Long-time readers may recall my 2008 article entitled How to write an iPhone App in 14 Days. In it, I detailed my experiences during a long Christmas break when I, as a neophyte iOS developer, wrote an iPhone app from scratch and got it into the Apple App store in 14 days flat.
If you read through the article closely you might remember that I had some problems following the rules and playing in the Apple-approved sandbox. So I ended-up uh, “straying” a bit (my Kindergarten teacher would not be surprised). I got by with this for awhile, but eventually the app-approval gnomes caught on to me and I was expelled. Oh, the shame of it all…
In reality, I couldn’t have written my app using the Apple-approved interfaces. My app used a screen-saver type display that needed access to all camera images simultaneously and the only Apple API available allowed selecting one photo at a time.
The app-store approval followed by the later rejection, coupled with the lack of an API to get the images my app needed, soured me a bit on developing for the Apple iOS ecosystem. Maybe it was time to pack my bags and go. I eventually let my Apple Developer Account lapse, picked up a new Android phone and crossed the DMZ into the Android camp where I have a brother firmly entrenched at Google.
In this article, I’ll describe how I changed allegiances and ported my original iOS app to Android. I’ll give you some basic pointers to get you started and add an overview of my real-world experiences.
When I ported my app to Android, I also changed development languages and added a lot of new online-type features. So in many senses, it was a brand-new effort just loosely based on the original. I had new considerations and additional design tradeoffs, so I’ll cover those too.

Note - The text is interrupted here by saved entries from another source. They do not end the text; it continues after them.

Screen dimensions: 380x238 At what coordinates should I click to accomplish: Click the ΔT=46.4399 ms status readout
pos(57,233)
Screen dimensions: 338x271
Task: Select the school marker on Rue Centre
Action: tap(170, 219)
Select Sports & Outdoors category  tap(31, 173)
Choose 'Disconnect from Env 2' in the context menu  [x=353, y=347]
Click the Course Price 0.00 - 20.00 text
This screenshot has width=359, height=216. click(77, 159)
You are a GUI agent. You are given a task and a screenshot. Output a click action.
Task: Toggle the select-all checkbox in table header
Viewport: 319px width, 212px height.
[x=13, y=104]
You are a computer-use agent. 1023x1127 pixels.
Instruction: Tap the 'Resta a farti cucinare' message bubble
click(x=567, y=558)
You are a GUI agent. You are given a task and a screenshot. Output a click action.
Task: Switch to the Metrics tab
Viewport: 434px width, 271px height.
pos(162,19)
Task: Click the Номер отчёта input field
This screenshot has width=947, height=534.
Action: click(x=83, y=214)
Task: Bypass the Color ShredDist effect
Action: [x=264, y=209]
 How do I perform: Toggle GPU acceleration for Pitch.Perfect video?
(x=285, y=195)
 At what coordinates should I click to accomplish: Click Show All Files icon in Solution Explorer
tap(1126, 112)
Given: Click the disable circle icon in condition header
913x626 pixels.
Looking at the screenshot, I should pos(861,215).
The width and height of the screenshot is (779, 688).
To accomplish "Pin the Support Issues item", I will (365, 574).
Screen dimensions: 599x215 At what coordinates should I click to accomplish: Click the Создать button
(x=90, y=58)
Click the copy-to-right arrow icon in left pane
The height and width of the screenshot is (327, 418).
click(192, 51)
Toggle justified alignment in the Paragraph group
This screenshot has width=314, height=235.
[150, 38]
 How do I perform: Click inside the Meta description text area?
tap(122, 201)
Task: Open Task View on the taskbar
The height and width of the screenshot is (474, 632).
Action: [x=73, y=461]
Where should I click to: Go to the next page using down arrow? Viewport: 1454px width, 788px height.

And along the way, I’ll compare and contrast my Android experiences to what I found under Apple’s iOS process.
Setting Up For Development
This won’t be an Android App development-tutorial, as there are plenty of those around. But if you’re interested in trying the platform yourself, this section will be a basic overview.
The first thing you’ll need to do is get the appropriate development tools installed. A benefit for Android developers is multi-platform support. When developing for iOS, your one-and-only choice for a development platform is Mac OS. That wasn’t a problem for me, because I’ve been on the Mac platform for years. But Linux and Windows developers are left out in the cold. With Android however, Linux, Mac OS and Windows developers are all welcome.
iOS apps are also developed almost exclusively using Objective C, which is a language that few outside the Mac world use. In contrast, Android apps are typically written using Java, which has a much wider developer base, which means more utility libraries, documentation and online code examples.
As far as tools, you can build Android apps using the command-line (yep, some people still do that), but typically you’ll be using the Eclipse Integrated Development Environment (IDE) coupled with Google-provided add-ons for Android development. (Figure 1).
Figure 1: Android Development Using Eclipse
Basically, you’ll start with a valid Eclipse installation and then add the Google tools on top. This environment is easy to set up and includes an Android emulator (Figure 2), so you can start your development without having physical hardware.
Figure 2: Android Emulator
The standard emulator looks fairly boring. If you want to get fancy, you can skin the emulator to look like various devices, but that’s really just eye-candy. The main benefit for the emulator is allowing you to try your app on different variations of hardware including screen resolution, OS version, available memory, etc.
How does the emulator perform? My development platform is a fairly beefy dual-core MacBook Pro and the emulator is a bit slow to start. But once it’s going, it runs OK for normal use. Unfortunately for me, my new app, like the original iOS version, isn’t quite “normal”.
It’s OpenGL-based, which really needs direct hardware access and is not well suited for emulation. I would only get a few frame-per-second out of my app when running. And even with non-OpenGL based apps you’ll likely be much happier installing onto a device rather than using the emulator.
If you’ve got a Android phone handy, it’s quick, easy and free. Contrast this to iOS development where you’ll have to pony-up $100 before you’re allowed to install an app on a physical device. With Android, you can install your app right off the bat and pass it out to whoever you like. Nice.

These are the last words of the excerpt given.